Un effort pour sortir de soi

Et maintenant que fait-on ? A qui revient-elle cette éducation ? Aux familles ? A l’école ? Aux médias ?…

Dans les familles, une éducation plus compréhensive de chacun est à l’œuvre dans bon nombre de foyers. Oui, dans les familles on se parle plus ; oui, dans les familles on se dit davantage les choses. Ça explose parfois, mais la tendance est à l’écoute et à la compréhension, c’est-à-dire à la prise en considération du point vue d’autrui.

L’école a également commencé sa révolution sur ce terrain puisqu’elle a fait entrer le terme d’empathie dans les textes officiels depuis 2015. Évidemment, il faudra encore du temps pour que les habitudes pédagogiques changent, mais c’est en bonne voie. Le plan interministériel pour lutter contre le harcèlement scolaire présenté le 27 septembre 2023 prévoit la mise en place de cours d'empathie et leur généralisation d'ici la rentrée 2024.

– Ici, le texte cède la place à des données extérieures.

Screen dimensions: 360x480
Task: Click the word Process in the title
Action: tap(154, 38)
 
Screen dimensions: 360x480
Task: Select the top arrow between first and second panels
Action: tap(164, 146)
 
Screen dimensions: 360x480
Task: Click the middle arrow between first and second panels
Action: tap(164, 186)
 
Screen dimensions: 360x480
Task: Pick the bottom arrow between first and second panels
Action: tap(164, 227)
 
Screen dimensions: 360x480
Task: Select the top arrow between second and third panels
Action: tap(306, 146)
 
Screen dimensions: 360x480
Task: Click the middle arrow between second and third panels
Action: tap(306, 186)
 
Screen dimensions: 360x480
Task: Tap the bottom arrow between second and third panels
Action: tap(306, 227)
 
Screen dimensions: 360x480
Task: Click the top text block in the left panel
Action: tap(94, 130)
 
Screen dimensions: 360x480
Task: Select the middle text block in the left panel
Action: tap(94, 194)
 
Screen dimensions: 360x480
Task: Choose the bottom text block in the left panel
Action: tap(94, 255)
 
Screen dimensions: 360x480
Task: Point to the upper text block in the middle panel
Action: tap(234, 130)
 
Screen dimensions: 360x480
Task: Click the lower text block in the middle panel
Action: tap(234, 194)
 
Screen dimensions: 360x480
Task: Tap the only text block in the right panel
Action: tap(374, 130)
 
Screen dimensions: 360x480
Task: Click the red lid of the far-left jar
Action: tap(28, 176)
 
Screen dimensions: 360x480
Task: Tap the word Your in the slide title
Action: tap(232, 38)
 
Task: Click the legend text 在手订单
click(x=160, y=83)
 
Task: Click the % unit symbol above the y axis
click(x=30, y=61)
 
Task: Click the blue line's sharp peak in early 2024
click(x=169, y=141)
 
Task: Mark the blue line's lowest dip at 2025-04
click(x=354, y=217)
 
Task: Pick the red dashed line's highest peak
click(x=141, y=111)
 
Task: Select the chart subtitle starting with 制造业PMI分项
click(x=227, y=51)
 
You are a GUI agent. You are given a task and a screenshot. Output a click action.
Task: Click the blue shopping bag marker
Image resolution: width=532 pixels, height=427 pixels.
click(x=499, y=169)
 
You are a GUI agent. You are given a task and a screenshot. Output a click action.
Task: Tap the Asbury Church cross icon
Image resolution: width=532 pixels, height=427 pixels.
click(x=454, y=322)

Un tout dernier point en guise de conclusion. Dans la mesure où l’empathie demande un effort de penser pour sortir de soi, sortir de son désir immédiat, afin de prendre le point de vue des autres, cette compétence permet, entre autres, d’apprendre à différer son plaisir pulsionnel pour s’inscrire dans un processus d’humanisation qui fait toujours de l’Autre un semblable.